D’une manière générale, les Palestiniens respectent leur nouveau Premier ministre, Mahmoud Abbas, parce que c’est un ancien chef de l’Organisation de libération de la Palestine (OLP). Ce qui ne les empêche pas de le considérer comme une marionnette imposée par les États-Unis à Yasser Arafat. Beaucoup n’aiment pas non plus voir leur ambitieux ministre de la Sécurité intérieure, Mohammed Dahlan, parader dans un convoi de véhicules blindés offerts par les Américains, flanqué de gardes du corps menaçants. Dans les Territoires, on distribue des tracts l’accusant d’être un agent de la CIA. Un officier supérieur palestinien me dit même qu’au final les pressions américaines ne font qu’accroître la popularité du Hamas et de Yasser Arafat.
Le gouffre qui sépare les peuples de leurs gouvernants est perceptible dans tout le Moyen-Orient. Le président égyptien Hosni Moubarak et le roi Abdallah II, en Jordanie, soutiennent la politique de Bush au Moyen-Orient, mais cela ne fait pas des Égyptiens ou des Jordaniens des pro-Américains. Eux voient plutôt leurs dirigeants comme des gens uniquement soucieux de leurs propres intérêts. La seule chose qui compte à leurs yeux, se lamentent-ils, c’est de rester au pouvoir et d’avoir les faveurs des régimes étrangers.

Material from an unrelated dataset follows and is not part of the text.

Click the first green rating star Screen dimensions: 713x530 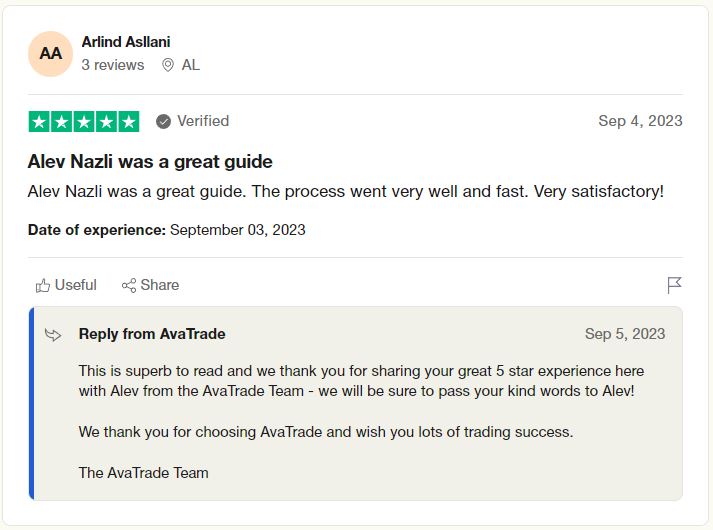(40, 122)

Ces mêmes dirigeants préféreraient que le monde extérieur ne sache pas tout cela. La seule critique que m’aient jamais faite les Palestiniens est d’ailleurs d’avoir osé évoquer des événements qui, selon eux, donnent une image négative de leur problème. « Votre histoire est exacte à 100 %, me disent-ils souvent. Mais vous ne devriez pas l’écrire, car elle sert l’ennemi israélien. » Une critique dont des journalistes palestiniens, qui, volontairement ou non, jouent les porte-parole du gouvernement, se font l’écho. Ainsi, l’un d’eux, qui travaille avec des confrères étrangers, se vantait récemment d’avoir réussi à infléchir leur couverture des événements « en faveur de notre cause ».
Comme les représentants de la plupart des pays arabes, certains dirigeants palestiniens sont passés maîtres dans l’art du « double langage ». L’un, formulé en arabe, est destiné à leur peuple ; l’autre, en anglais, est fait pour les étrangers. Un ministre palestinien prend des allures de réfugié aigri crachant sa haine sur les États-Unis et Israël lorsqu’il passe sur Al Jazira, avant, cinq minutes plus tard, de parler en anglais sur CNN ou sur la BBC et de passer pour le type même du professeur d’université modéré.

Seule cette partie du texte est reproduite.